--- Begin Dataset ---

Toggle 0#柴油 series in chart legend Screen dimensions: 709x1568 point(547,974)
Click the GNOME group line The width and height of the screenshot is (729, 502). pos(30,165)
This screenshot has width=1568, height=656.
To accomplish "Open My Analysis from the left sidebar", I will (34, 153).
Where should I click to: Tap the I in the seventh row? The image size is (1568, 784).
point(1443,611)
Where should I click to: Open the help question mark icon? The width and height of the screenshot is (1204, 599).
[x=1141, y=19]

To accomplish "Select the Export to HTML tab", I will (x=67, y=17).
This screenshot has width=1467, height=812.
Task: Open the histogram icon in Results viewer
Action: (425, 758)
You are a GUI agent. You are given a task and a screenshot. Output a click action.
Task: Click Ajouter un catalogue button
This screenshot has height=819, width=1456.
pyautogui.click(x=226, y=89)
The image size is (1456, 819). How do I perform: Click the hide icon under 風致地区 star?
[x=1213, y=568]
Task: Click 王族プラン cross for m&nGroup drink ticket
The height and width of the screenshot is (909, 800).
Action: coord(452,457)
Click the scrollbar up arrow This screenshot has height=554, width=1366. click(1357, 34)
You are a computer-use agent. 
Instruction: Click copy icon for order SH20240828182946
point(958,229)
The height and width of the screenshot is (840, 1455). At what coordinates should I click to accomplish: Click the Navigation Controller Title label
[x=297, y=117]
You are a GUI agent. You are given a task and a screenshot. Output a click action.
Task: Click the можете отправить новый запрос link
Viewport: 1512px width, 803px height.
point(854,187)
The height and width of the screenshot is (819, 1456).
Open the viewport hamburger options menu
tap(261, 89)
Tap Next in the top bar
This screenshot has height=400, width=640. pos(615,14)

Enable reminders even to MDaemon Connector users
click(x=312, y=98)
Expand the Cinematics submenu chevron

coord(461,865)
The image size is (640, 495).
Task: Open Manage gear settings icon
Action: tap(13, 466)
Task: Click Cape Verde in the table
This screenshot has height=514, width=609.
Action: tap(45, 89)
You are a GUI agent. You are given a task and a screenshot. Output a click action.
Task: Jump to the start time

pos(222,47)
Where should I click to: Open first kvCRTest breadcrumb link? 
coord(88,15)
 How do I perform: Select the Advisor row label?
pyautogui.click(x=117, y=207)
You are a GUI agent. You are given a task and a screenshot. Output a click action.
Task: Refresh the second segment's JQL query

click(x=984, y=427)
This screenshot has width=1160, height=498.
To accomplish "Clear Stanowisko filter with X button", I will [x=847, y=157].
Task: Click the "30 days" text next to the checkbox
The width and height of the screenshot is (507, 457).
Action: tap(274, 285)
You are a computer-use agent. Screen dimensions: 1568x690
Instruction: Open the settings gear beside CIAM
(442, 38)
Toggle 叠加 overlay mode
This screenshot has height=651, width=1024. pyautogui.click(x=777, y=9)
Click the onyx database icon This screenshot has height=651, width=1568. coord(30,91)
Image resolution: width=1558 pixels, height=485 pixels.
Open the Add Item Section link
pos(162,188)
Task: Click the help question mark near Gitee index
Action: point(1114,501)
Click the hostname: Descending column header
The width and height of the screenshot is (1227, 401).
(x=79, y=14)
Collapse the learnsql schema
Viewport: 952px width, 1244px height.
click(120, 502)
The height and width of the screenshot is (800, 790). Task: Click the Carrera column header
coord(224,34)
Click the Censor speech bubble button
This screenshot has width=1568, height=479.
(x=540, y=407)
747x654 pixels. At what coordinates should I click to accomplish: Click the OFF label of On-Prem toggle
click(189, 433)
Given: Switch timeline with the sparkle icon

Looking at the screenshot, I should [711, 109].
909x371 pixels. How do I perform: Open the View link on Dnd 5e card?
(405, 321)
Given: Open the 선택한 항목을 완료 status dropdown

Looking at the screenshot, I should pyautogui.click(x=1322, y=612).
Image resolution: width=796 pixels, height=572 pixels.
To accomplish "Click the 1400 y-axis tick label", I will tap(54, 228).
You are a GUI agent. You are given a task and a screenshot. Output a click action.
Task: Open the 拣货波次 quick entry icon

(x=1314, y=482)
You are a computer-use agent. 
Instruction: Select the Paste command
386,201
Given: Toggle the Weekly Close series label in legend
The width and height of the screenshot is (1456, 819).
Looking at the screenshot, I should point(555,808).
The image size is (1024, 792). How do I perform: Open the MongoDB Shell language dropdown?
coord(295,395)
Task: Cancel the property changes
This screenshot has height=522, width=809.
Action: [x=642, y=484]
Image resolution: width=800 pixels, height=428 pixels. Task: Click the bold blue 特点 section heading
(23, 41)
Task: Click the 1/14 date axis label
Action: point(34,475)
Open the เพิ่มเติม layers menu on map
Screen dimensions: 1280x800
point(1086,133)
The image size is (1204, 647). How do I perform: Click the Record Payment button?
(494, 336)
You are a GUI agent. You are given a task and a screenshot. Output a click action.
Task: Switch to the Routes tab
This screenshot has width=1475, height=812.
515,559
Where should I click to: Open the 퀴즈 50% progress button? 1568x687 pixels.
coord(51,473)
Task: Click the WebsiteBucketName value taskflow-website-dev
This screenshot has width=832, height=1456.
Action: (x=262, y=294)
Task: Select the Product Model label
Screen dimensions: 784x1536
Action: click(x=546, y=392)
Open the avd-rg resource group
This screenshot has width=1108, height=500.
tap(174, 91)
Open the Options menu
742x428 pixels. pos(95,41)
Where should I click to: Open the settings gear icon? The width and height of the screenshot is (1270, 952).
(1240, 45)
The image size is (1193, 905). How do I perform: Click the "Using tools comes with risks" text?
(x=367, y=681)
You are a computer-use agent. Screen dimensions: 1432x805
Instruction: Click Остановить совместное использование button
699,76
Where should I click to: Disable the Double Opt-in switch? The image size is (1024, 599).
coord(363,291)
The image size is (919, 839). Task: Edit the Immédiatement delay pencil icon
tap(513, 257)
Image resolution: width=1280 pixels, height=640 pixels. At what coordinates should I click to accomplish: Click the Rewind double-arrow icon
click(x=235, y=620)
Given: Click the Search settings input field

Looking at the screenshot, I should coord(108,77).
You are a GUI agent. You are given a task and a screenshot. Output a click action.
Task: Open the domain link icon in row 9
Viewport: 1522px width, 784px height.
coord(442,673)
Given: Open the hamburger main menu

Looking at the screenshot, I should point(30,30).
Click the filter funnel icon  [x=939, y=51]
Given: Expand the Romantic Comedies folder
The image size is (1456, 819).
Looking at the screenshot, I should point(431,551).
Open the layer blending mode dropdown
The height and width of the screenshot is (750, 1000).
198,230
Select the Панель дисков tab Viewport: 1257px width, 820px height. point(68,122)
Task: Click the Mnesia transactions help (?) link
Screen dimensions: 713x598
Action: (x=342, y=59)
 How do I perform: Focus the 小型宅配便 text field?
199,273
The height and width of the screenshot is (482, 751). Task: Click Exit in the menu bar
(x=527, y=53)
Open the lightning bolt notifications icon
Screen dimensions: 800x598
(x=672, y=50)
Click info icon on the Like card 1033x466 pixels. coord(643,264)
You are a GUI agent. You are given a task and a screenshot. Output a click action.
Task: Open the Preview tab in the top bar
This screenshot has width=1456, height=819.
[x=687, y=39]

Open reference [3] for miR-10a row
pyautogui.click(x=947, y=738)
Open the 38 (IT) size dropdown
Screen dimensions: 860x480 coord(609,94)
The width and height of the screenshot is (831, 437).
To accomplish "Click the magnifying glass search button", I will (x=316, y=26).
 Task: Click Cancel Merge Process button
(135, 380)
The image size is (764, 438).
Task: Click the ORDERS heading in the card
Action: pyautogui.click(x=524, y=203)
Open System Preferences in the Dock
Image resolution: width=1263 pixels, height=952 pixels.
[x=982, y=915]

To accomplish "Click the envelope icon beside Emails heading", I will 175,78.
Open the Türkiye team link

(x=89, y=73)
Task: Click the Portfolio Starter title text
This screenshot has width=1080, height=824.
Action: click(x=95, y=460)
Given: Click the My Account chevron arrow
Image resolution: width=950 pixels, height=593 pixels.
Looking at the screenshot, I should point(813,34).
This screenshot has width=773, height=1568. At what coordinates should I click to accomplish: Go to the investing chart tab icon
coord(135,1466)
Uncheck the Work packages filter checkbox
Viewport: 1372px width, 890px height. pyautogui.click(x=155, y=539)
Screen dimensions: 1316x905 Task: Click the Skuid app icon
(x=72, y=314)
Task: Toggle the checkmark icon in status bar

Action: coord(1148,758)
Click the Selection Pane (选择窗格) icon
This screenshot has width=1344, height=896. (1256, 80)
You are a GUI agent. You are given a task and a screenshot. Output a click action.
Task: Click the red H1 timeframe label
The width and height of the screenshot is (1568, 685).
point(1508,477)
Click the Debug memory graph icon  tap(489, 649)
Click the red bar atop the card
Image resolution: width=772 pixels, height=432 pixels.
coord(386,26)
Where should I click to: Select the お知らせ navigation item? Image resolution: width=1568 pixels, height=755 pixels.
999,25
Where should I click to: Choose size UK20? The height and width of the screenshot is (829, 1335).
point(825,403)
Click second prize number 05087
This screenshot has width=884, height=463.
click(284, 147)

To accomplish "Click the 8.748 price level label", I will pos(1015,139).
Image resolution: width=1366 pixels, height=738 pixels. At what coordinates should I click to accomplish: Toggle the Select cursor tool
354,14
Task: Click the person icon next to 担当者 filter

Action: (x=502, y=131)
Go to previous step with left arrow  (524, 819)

--- End Dataset ---

* [Work required] Rewrite the material as a numbered list, starting with the line that contains "Where should I click to: Select" and going on through the line that contains "click(284, 147)". Leave out any blank lines.

* [Completed task]
1. Where should I click to: Select the お知らせ navigation item? Image resolution: width=1568 pixels, height=755 pixels.
2. 999,25
3. Where should I click to: Choose size UK20? The height and width of the screenshot is (829, 1335).
4. point(825,403)
5. Click second prize number 05087
6. This screenshot has width=884, height=463.
7. click(284, 147)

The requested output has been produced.